President Donald Trump has been highly critical of the H-1B program since taking office. Despite these criticisms and vows the change the program though, there was no shortage of foreign-born college graduates with potential employers willing to submit petitions to the U.S. Citizenship and Immigration Service (USCIS). These foreign-born college graduates are now experiencing another difficult part of the process – the waiting to see if their petition is selected in the H-1B lottery.
For the last several years the USCIS has conducted what is commonly referred to as the “H-1B lottery.” This is necessary because there are far more applicants than there are available visa numbers. The USCIS is only permitted to grant 85,000 H-1B visas per year. A portion of those 85,000 visas, 20,000 to be exact, are reserved for people who have earned Master’s degrees from U.S. universities. That leaves a mere 65,000 for those with Bachelor’s degrees hoping to lawfully work in a specialty occupation. While the number 65,000 may seem high, the demand has far exceeded the supply in recent years. The USCIS announced that they received approximately 199,000 H-1B petitions this year. With that many petitions, there are sure to be a lot of disappointed people after the lottery results are announced.

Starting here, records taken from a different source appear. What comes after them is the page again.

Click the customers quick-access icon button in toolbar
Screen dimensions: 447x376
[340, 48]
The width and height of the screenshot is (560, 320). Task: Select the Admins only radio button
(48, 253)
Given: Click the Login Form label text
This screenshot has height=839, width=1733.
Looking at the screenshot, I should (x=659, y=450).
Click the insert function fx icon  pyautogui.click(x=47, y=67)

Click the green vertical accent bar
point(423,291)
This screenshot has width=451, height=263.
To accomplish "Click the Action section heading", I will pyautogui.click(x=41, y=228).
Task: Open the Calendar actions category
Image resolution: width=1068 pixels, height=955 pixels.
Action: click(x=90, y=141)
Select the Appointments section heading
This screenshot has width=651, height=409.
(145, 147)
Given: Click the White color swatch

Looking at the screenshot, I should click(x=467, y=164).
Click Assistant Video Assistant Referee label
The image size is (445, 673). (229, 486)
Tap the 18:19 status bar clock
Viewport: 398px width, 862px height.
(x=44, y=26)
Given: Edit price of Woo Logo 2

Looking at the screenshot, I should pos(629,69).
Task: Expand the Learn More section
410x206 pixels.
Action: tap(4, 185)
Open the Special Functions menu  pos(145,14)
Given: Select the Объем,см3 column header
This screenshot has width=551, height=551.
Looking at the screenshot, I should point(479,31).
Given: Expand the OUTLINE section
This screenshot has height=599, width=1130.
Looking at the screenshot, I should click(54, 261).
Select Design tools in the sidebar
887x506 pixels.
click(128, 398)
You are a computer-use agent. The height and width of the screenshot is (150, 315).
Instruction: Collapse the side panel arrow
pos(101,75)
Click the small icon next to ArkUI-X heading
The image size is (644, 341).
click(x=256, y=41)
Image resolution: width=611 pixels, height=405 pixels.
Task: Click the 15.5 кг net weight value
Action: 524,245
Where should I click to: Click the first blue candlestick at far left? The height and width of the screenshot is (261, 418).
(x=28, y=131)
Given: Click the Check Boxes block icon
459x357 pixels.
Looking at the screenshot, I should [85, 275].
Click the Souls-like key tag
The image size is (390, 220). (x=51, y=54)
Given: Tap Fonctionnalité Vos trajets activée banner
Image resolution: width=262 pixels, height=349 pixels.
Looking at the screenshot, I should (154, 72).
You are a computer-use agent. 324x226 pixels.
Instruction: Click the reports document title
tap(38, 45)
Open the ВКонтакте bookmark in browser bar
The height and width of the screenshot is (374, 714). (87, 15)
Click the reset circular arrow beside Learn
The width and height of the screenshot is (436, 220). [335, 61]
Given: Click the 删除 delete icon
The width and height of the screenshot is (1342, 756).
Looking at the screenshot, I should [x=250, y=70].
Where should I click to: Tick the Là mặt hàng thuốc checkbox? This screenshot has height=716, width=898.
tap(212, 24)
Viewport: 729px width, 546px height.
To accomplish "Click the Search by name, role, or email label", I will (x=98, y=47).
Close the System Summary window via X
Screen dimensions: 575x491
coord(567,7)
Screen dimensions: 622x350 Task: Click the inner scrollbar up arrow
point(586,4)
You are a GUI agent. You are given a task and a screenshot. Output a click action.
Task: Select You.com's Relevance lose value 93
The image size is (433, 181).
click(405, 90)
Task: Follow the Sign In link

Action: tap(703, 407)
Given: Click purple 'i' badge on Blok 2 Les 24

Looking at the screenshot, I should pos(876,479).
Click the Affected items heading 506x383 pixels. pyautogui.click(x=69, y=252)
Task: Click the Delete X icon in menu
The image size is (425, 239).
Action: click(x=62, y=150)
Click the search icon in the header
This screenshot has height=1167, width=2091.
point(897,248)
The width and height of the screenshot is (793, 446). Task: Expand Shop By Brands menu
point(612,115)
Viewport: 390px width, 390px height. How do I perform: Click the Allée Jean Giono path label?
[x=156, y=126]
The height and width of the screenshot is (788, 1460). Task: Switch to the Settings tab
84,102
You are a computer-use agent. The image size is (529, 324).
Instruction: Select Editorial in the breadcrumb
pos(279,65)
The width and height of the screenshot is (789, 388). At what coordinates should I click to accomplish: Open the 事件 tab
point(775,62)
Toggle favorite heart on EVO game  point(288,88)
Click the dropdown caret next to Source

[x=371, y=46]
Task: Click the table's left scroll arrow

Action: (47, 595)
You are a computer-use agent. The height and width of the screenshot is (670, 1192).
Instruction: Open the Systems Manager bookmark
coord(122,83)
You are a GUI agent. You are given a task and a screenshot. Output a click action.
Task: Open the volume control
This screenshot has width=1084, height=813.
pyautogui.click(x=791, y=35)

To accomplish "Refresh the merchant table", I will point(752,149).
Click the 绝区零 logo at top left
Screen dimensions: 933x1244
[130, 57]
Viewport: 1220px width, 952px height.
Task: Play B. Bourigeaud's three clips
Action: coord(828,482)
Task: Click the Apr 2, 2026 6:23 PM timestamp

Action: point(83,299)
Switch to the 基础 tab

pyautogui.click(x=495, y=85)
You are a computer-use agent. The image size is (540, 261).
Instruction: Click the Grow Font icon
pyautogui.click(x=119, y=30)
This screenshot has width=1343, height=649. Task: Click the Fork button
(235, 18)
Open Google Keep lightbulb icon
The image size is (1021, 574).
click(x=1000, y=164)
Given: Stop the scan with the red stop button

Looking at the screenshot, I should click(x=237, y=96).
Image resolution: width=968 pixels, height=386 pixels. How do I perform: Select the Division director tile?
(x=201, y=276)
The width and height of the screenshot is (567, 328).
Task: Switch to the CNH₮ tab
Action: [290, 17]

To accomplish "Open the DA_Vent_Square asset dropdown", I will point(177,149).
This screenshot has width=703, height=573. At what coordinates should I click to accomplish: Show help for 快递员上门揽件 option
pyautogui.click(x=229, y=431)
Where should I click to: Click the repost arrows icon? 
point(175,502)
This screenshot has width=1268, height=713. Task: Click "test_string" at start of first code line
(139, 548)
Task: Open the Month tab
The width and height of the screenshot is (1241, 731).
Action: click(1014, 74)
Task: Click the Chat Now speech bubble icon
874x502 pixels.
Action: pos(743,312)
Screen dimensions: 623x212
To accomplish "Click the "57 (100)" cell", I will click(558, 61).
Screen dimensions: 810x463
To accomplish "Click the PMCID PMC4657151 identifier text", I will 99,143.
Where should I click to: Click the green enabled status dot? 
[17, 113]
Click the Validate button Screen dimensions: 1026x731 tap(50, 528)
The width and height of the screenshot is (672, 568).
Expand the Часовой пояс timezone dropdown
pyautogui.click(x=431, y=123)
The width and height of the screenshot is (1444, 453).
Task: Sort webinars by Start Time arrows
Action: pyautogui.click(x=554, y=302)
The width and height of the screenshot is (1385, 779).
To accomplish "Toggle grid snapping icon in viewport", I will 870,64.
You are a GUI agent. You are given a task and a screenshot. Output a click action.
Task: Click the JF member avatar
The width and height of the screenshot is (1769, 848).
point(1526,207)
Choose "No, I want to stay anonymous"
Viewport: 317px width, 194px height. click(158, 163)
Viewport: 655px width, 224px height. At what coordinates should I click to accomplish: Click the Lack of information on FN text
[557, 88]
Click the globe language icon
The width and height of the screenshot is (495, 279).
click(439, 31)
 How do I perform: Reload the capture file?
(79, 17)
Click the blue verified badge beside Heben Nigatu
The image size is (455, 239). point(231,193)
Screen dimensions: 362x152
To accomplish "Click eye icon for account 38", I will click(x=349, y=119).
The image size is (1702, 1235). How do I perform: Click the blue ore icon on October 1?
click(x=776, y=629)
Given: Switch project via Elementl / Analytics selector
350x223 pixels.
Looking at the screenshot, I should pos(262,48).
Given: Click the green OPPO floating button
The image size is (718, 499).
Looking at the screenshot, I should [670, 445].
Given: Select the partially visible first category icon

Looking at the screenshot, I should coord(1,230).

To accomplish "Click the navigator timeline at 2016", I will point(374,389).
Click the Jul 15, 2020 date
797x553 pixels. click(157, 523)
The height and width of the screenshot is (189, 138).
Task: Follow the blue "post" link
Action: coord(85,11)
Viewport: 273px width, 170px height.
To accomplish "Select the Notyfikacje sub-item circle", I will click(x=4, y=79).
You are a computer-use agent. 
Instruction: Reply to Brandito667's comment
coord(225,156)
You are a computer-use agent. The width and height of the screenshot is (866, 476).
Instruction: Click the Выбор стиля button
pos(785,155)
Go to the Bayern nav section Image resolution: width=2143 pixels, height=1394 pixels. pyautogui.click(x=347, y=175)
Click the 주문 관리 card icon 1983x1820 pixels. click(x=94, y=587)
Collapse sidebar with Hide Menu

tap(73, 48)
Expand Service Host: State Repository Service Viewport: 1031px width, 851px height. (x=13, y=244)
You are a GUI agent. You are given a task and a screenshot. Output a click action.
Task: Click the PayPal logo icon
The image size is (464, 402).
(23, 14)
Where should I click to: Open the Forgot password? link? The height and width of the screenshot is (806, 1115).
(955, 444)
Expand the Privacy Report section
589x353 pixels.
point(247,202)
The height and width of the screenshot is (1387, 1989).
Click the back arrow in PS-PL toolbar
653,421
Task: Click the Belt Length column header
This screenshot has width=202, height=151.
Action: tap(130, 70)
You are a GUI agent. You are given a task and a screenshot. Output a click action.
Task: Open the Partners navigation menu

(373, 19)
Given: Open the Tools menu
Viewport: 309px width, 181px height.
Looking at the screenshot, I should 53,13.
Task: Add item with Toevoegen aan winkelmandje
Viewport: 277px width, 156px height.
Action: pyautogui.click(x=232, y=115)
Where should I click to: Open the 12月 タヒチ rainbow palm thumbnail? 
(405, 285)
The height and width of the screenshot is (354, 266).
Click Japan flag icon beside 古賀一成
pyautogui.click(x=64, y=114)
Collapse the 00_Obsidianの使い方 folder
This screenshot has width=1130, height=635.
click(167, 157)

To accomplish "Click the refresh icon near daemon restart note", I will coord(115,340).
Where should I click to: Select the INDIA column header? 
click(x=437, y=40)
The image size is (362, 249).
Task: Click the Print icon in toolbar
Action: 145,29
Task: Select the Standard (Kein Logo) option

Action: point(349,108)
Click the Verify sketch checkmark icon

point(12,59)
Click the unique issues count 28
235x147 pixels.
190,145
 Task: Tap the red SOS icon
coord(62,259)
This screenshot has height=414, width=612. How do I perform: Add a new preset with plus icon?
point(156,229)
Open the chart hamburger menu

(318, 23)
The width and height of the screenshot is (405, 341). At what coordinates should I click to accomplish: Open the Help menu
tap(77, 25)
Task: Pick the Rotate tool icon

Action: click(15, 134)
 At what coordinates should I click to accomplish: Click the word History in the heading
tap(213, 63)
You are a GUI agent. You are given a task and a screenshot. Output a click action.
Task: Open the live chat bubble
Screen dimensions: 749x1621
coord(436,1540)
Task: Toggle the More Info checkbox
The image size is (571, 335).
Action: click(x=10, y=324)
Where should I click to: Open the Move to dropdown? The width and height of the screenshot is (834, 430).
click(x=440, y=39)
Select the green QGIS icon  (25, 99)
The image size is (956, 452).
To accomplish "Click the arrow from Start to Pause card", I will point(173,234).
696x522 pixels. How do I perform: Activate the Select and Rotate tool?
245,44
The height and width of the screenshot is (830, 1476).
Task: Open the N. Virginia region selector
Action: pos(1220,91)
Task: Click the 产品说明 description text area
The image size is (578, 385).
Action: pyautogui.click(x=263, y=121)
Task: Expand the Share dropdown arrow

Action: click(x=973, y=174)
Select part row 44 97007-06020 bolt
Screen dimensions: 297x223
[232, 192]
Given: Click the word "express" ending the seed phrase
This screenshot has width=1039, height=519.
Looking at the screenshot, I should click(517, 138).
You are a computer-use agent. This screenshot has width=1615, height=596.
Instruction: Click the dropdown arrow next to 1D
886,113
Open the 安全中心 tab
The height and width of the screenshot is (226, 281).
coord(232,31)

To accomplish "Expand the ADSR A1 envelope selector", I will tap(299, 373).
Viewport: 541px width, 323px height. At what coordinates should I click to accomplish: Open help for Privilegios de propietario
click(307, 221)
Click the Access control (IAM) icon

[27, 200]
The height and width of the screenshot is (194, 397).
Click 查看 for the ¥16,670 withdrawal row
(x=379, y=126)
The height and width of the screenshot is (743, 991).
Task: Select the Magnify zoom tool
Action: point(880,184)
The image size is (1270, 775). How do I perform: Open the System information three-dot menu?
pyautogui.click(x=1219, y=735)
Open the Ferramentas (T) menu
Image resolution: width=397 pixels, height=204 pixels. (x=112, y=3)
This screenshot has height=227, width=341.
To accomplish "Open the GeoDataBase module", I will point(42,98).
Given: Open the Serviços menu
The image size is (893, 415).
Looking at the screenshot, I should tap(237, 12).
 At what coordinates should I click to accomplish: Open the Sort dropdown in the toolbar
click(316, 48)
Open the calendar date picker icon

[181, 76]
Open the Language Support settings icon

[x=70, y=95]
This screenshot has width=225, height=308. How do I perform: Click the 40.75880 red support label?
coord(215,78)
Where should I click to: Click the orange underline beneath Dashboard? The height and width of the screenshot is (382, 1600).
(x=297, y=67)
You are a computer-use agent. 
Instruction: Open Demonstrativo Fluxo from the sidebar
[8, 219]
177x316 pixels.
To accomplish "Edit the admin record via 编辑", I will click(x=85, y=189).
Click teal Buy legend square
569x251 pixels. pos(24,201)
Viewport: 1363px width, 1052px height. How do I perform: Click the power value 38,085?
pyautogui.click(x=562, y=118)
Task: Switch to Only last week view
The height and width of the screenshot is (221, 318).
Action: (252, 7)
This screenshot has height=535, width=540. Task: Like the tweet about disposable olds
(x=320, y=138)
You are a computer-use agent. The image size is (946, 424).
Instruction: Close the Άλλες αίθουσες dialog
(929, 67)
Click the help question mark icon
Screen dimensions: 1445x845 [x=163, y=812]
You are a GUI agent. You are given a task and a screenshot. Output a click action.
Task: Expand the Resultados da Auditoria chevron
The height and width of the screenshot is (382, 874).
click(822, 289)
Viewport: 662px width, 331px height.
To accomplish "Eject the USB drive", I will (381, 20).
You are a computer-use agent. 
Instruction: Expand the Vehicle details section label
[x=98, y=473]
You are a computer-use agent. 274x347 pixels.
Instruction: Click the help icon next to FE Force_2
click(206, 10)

What should a person do if their petition is not selected in the lottery? Do they have to return to their native country, even though many of them may consider the U.S. to be their home? Do they have to abandon their dreams of lawfully working and living in the U.S., thereby potentially making them feel as if their education and/or work experience is somehow not valuable? These concerns and feelings are valid. However, they must be set aside before too long so that a viable solution can be found. It is necessary to find an alternative so that you can lawfully remain in the U.S.
There are many potential ways of obtaining lawful status in the U.S., either permanently or temporarily. While permanent resident status is often preferred, it is important to remember that a temporary visa may still be valid for several years.
One possibility is an ‘L’ visa. The ‘L’ visa is a temporary visa available to foreign-born citizens who have been working for a U.S. corporation’s parent or subsidiary company for at least one year out of the last three years. It is available to employees working as an executive or manager, or to employees with specialized knowledge. This obviously requires experience within a certain company and a particular background, but if these things do exist, it is certainly possible to obtain a visa allowing a person to work in the U.S. for three years. This permission to live and work in the U.S. may also be extended at the end of that three-year period.
There is also an ‘E’ visa. The ‘E’ visa is available to traders and investors who come to the U.S. pursuant to a treaty of commerce and navigation between the U.S. and a foreign country, including the Philippines. On a basic level, the applicant must carry on substantial trade between the U.S. and the foreign country, or direct the operations of a company in which they have invested a substantial amount of money.
In addition, do not overlook the possibility of an employer petitioning you for a green card. The route to a green card through employment is a multi-step process and can take anywhere from 6 months to many years to complete. The petitioner, who is the employer or prospective employer, files a labor certification request with U.S. Department of Labor (DOL), conducts necessary recruitment for the position, files an “Immigrant Petition for Alien Worker” with the USCIS, and before you know it, you are eligible to apply for permanent resident status. Though this may sound simple and straight-forward, obtaining a green card through employment is one of the most complex areas of U.S. immigration law.
Many people are hesitant to seek permanent resident status through an employer because they believe it will take years. And it might, depending on your country of birth, education, employment background, etc. However, it might also be faster than you would expect.
It is surely disappointing to not be selected in the H-1B lottery. Yet, lawfully working and residing in the U.S. may still be possible. Consult an experienced and knowledgeable immigration attorney to explore your options.